PROJECT SUMMARY
Psychotic disorders (PD) affect 3.5% of the population. They are impairing, chronic, and result in reduced
disability-adjusted life years and premature death. Advances in assessment and treatment of PD are slowed by
the need for identification and mechanistic understanding of biomarkers by which symptoms arise and persist.

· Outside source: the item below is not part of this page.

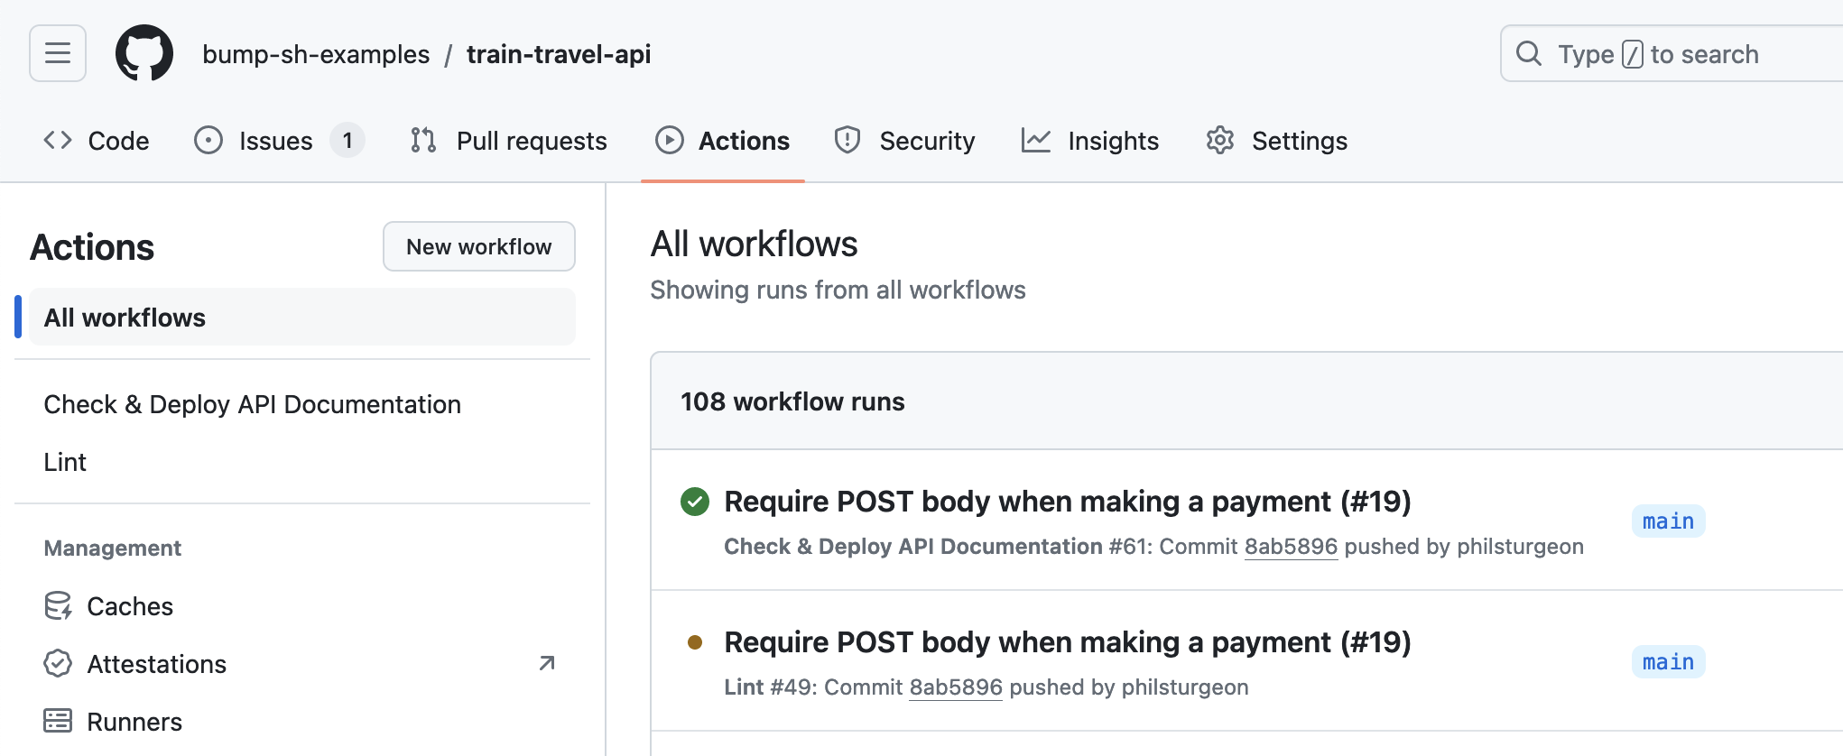The image size is (1843, 756).
Task: Open the Security tab
Action: click(x=905, y=141)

The mismatch negativity (MMN), an event-related potential elicited by expectancy violations, has been proposed
as a biomarker in PD: its reliable reduction is associated with both psychotic and cognitive symptoms. However,
mechanisms through which MMN is associated with such symptoms or indexes their course over time are not
clear, limiting the clinical utility of this effect. Predictive coding theory (PC) attempts to rectify this by establishing
links between neurobiological and clinical phenomena. PC posits a hierarchical organization of brain function
whereby sensory input and prior expectations (priors) are integrated to inform perception. When inputs diverge
from priors, the mismatch gives rise to prediction error (PE), which contributes to belief updating. Deficits in PE
are thought to explain important aspects of psychotic symptoms and cognitive functioning; however, empirical
support is sparse, and whether such PE reductions are associated with overly strong or weak reliance on priors
is not clear. Computational work suggesting that MMN is a neural representation of sensory PE provides a
framework for understanding mechanistic links between MMN and symptoms. Furthermore, oscillatory-based
effective connectivity is a critical neural information-routing mechanism through which top-down priors and
bottom-up PEs are conveyed, and can be quantified using oscillatory activity underlying MMN. PE has not been
derived from MMN in PD, and effective connectivity underlying MMN reduction is not well understood.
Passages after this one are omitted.